» PROMPT:
Would you output the entries below only from the line containing "The height and width of the screenshot is (786, 1512)." through the line containing "You are a computer-use agent. Screen", exactly as they stand and with both ends included?

» THE DATA:
+--

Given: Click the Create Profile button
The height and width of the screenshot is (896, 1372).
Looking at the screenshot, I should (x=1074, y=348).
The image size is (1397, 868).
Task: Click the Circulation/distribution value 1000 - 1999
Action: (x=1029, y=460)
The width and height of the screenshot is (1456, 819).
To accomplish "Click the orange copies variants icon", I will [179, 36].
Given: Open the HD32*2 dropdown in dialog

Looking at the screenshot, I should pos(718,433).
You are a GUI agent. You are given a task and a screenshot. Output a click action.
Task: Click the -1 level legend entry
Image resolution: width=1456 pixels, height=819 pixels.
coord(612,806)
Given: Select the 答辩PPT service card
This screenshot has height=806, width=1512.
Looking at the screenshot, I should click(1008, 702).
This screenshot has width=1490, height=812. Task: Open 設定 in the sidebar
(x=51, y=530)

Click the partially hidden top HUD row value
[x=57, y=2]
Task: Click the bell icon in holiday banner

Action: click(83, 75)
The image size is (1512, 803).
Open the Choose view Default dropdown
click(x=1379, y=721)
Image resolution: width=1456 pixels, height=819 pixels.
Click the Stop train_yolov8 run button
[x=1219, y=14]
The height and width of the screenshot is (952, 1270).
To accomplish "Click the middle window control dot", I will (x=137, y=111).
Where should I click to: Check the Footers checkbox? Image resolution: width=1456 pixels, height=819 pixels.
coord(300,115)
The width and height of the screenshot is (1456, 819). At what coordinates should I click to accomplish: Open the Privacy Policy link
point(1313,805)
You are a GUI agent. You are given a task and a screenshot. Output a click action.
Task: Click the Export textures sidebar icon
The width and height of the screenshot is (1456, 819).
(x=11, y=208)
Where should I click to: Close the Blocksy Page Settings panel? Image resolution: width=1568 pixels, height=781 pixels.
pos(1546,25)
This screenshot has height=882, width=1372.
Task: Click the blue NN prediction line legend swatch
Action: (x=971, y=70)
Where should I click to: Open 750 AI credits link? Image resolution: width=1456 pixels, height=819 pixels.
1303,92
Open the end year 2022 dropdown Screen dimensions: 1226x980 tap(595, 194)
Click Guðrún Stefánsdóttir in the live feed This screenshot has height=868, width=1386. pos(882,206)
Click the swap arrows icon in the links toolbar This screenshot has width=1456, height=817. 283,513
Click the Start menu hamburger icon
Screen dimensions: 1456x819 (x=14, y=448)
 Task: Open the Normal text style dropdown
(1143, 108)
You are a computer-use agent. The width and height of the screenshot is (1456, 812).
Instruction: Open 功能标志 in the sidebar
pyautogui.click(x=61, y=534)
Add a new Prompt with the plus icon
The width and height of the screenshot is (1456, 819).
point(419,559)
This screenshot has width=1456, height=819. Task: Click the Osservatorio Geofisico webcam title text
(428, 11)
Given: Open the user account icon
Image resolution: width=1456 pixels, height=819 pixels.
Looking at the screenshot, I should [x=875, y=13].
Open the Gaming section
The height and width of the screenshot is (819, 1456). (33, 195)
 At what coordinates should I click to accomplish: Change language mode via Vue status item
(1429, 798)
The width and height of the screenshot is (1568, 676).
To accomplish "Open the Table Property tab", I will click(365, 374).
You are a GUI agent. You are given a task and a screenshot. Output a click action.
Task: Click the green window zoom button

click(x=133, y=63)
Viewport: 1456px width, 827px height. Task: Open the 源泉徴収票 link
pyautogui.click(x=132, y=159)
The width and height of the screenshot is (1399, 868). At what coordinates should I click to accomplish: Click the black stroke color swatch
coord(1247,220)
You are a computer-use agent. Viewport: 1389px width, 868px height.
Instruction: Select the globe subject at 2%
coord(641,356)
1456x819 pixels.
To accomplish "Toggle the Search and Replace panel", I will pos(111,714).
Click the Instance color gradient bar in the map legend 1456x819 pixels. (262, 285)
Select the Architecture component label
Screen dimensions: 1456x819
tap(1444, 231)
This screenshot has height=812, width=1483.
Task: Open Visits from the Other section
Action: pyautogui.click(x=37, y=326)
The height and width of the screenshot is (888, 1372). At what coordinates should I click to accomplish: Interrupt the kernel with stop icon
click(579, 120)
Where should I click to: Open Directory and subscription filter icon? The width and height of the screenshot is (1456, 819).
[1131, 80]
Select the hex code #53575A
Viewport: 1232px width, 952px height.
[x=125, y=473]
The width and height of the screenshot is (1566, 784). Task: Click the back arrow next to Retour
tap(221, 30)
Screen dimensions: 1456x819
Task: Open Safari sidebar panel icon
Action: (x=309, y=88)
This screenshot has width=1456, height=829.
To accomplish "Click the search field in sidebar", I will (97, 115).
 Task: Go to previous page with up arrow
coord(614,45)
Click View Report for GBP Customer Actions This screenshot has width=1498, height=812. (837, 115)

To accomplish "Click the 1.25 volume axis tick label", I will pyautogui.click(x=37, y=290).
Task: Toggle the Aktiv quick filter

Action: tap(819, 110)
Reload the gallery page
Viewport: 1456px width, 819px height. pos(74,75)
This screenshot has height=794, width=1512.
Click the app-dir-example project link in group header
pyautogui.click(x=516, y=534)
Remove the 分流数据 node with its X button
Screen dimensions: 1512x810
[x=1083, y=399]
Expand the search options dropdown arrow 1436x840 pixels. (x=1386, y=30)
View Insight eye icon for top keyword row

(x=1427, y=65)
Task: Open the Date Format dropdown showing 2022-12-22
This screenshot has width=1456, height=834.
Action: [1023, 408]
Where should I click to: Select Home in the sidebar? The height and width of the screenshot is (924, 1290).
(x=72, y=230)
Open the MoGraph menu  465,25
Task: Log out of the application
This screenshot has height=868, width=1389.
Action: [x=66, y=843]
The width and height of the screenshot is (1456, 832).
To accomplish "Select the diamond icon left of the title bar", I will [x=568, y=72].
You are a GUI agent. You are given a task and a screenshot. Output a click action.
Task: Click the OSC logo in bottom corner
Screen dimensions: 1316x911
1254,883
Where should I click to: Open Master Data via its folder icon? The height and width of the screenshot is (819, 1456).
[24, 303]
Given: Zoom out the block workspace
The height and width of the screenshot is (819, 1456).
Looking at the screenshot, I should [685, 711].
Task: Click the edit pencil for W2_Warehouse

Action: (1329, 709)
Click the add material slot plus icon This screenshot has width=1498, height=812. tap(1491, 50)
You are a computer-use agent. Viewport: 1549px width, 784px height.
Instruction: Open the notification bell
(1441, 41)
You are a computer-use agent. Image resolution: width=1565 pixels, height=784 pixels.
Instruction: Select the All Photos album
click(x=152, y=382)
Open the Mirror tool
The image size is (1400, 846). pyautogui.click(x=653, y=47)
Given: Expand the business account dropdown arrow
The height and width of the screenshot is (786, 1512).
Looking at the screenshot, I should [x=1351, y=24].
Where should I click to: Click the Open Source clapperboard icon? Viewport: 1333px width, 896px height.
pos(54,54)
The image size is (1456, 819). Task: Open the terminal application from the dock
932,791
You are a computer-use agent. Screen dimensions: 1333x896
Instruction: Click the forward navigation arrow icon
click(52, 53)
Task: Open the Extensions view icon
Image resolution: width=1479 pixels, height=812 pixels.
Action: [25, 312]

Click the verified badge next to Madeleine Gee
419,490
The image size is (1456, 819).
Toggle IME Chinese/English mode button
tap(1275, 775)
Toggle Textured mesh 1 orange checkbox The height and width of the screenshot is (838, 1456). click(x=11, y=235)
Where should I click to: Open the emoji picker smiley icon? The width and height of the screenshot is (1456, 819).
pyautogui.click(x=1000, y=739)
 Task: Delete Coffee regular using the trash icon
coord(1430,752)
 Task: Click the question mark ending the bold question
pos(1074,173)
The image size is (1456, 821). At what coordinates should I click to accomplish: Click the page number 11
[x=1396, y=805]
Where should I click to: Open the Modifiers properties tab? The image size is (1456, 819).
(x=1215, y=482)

+--

» OUTPUT OF THE EXERCISE:
The height and width of the screenshot is (786, 1512).
Looking at the screenshot, I should [x=1351, y=24].
Where should I click to: Click the Open Source clapperboard icon? Viewport: 1333px width, 896px height.
pos(54,54)
The image size is (1456, 819). Task: Open the terminal application from the dock
932,791
You are a computer-use agent. Screen dimensions: 1333x896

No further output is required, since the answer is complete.